Once the trademark headwear of Yasir Arafat, and long associated with his Palestinian countrymen, the kaffiyeh has lately shown up on the shelves of adventurous boutiques in the United States and even mainstream retailers like Urban Outfitters.
Its newest wearers, who wrap it around the neck like a scarf, say they are less Fatah sympathizers than fashion party crashers. The kaffiyeh appears to be the dubious successor to last year’s Che Guevara T-shirts, a symbol denuded of any potent political associations by pop culture.
But not everyone finds it so simple a fashion statement. A blogger named Mobius, posting Jan. 16 on Jewschool, a Jewish blog that targets a young audience, blasted Urban Outfitters for selling kaffiyehs. Taking issue with the retailer’s decision to label the item an “anti-war woven scarf,” Mobius posted pictures of terrorists adorned in kaffiyehs.
The same day Urban Outfitters, which had offered the scarves in several color combinations for $20, pulled them from stores. Its Web site posted this explanation: “Due to the sensitive nature of this item, we will no longer offer it for sale. We apologize if we offended anyone, this was by no means our intention.” A spokeswoman for the store, which has 95 branches nationwide, declined to comment further.
Hanyi Lee, a graphic designer in New York, who had bought a kaffiyeh at Urban Outfitters and now owns three, didn’t intend anything provocative when she wore hers. “I didn’t think it was anything that heavy,” Ms. Lee said, noting that she takes fashion cues from a variety of cultures.
Ms. Hukahori thought it strange that Urban Outfitters would call the kaffiyeh (pronounced kuh-FEE-yeh) an antiwar scarf.
“That’s so cheap of Urban, a PR gambit,” she said. “But I think it’s great that this controversy will get kids to start learning about it.”
Clearly, many wearers have not considered the kaffiyeh’s political import. “I’m not too up to speed in what’s going on in the Middle East,” said Liz Chernett [pictured below--T.S.], a strategic consultant in branding and a youth trends expert who bought a kaffiyeh from a vendor on St. Mark’s Place three months ago. “It’s an aesthetic thing.”

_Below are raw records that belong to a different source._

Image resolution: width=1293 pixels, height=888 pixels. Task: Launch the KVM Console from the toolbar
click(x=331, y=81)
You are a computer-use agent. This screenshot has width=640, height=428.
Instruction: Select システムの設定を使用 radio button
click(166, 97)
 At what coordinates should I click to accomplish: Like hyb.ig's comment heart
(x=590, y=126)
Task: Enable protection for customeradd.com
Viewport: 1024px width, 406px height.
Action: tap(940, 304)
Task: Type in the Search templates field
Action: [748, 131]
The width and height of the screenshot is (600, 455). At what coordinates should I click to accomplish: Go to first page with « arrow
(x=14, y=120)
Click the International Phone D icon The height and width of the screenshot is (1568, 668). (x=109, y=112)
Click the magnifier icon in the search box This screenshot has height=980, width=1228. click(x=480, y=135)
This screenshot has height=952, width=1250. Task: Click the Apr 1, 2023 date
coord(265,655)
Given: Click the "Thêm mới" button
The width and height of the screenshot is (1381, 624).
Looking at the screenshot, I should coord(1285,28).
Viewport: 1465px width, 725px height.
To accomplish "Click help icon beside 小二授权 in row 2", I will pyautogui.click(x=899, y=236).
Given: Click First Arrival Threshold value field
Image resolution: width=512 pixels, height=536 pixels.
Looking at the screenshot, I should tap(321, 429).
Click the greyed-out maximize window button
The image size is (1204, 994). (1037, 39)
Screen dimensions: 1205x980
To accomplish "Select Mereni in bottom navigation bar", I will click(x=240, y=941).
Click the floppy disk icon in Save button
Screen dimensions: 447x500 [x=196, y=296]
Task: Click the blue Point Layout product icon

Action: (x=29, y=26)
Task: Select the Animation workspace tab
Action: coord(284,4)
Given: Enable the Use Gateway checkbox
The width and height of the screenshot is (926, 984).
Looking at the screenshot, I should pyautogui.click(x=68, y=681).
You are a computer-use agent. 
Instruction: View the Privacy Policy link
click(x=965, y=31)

Perhaps what is most telling about the mainstreaming of the kaffiyeh is what it says about the country’s political mood. The scarf’s popularity seems to have less to do with solidarity with Arabs than it has to do with the war in Iraq. Marketing it as an antiwar statement, as Urban Outfitters attempted, would probably have been even more controversial a few years ago, when the country was more divided about Iraq, said Ted Swedenburg, a professor of anthropology at the University of Arkansas, who blogs about pop culture, music and the Middle East.
In Britain, where voters are even more united against the war than Americans, the kaffiyeh’s fashionability has been taken a step farther. TopShop, the high-street juggernaut, is selling kaffiyehs stamped with skull prints, conflating two hot looks of the recent past.
Dr. Swedenburg said he thinks that the exotic element of the scarf becomes more important, and the political aspect less so, as it becomes mainstream. “It’s chic because it’s different,” he said. “It’s Eastern.”
According to Professor Swedenburg and others who have studied the history of the kaffiyeh, it was originally the headwear of Palestinian peasants, worn around the head and fastened in place by a band called an agal. In the insurrection against the British occupation from 1936 to 1939, the kaffiyeh became a symbol of Palestinian nationalism as well as an expression of class struggle. The insurgents forced upper-class Palestinians, who typically wore the Ottoman fez, to don the kaffiyeh to show sympathy with the fighters. The kaffiyeh rose in prominence again in the 1960s when the Palestinian resistance movement started and Arafat famously adopted it. “Above all, it’s important to remember a kaffiyeh is something to wear like a hat, to keep out the cold, keep out the sun,” said Rochelle Davis, an assistant professor of culture and society at Georgetown University’s Center for Contemporary Arab Studies.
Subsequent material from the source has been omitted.